AIM OF THE TASK: Which lines in the entries below contain the string "thumbnail"? Show each of them in full.

Stored items:
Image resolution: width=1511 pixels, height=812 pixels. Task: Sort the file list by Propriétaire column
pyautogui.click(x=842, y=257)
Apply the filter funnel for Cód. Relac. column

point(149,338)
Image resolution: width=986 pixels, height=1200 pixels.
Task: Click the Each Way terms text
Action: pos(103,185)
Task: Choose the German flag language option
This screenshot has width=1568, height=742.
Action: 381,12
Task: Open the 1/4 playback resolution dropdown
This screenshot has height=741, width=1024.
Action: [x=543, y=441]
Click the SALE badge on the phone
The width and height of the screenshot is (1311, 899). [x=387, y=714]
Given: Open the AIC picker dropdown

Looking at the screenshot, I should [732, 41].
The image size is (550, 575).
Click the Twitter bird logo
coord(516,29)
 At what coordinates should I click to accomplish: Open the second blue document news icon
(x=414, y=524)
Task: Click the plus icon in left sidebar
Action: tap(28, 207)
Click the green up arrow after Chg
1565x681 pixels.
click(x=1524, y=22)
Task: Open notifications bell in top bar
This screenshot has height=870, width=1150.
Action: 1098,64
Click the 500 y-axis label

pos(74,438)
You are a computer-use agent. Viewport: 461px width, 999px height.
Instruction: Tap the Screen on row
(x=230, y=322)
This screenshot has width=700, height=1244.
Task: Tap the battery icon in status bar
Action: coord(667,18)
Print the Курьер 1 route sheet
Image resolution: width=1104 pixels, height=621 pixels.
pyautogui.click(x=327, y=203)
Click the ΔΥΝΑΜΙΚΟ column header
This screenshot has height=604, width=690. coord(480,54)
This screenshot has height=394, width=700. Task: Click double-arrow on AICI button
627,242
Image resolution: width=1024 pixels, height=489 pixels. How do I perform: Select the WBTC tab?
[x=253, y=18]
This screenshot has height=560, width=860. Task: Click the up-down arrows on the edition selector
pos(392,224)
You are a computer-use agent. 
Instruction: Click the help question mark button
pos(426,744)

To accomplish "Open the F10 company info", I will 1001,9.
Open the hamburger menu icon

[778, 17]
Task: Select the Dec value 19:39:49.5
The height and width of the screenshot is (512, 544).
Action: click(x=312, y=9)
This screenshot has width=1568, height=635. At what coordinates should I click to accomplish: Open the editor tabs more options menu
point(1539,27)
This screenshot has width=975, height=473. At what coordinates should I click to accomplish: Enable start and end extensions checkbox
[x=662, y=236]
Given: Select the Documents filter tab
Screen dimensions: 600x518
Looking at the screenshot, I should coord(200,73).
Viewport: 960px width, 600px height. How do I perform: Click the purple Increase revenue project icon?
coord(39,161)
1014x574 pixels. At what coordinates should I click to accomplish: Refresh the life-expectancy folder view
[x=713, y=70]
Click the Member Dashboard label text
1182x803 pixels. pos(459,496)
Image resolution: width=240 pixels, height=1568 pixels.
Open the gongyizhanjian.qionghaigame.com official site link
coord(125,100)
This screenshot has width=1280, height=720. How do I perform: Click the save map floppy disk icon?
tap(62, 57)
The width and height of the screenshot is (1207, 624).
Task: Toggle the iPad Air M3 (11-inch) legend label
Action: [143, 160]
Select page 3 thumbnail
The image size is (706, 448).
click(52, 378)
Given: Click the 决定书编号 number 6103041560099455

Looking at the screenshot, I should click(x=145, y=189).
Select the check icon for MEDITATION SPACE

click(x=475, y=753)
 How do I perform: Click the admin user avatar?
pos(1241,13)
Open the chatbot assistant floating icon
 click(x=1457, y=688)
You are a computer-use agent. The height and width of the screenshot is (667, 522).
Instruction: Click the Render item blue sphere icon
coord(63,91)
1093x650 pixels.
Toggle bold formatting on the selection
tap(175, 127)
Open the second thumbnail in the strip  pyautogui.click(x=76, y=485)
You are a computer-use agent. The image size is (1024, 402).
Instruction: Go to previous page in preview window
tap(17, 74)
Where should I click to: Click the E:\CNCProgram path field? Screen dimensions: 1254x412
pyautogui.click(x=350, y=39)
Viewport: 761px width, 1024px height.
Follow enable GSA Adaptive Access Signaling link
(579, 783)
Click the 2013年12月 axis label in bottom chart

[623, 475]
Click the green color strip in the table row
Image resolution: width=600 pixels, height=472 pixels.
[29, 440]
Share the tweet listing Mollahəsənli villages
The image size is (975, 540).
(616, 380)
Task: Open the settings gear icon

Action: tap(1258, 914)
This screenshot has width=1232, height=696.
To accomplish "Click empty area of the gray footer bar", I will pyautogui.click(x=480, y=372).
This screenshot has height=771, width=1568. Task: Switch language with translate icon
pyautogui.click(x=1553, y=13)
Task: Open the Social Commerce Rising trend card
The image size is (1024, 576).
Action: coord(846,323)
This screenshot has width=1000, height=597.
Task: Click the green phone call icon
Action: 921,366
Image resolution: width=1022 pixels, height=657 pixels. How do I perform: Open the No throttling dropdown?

PROBLEM SOLUTION:
Select page 3 thumbnail
Open the second thumbnail in the strip  pyautogui.click(x=76, y=485)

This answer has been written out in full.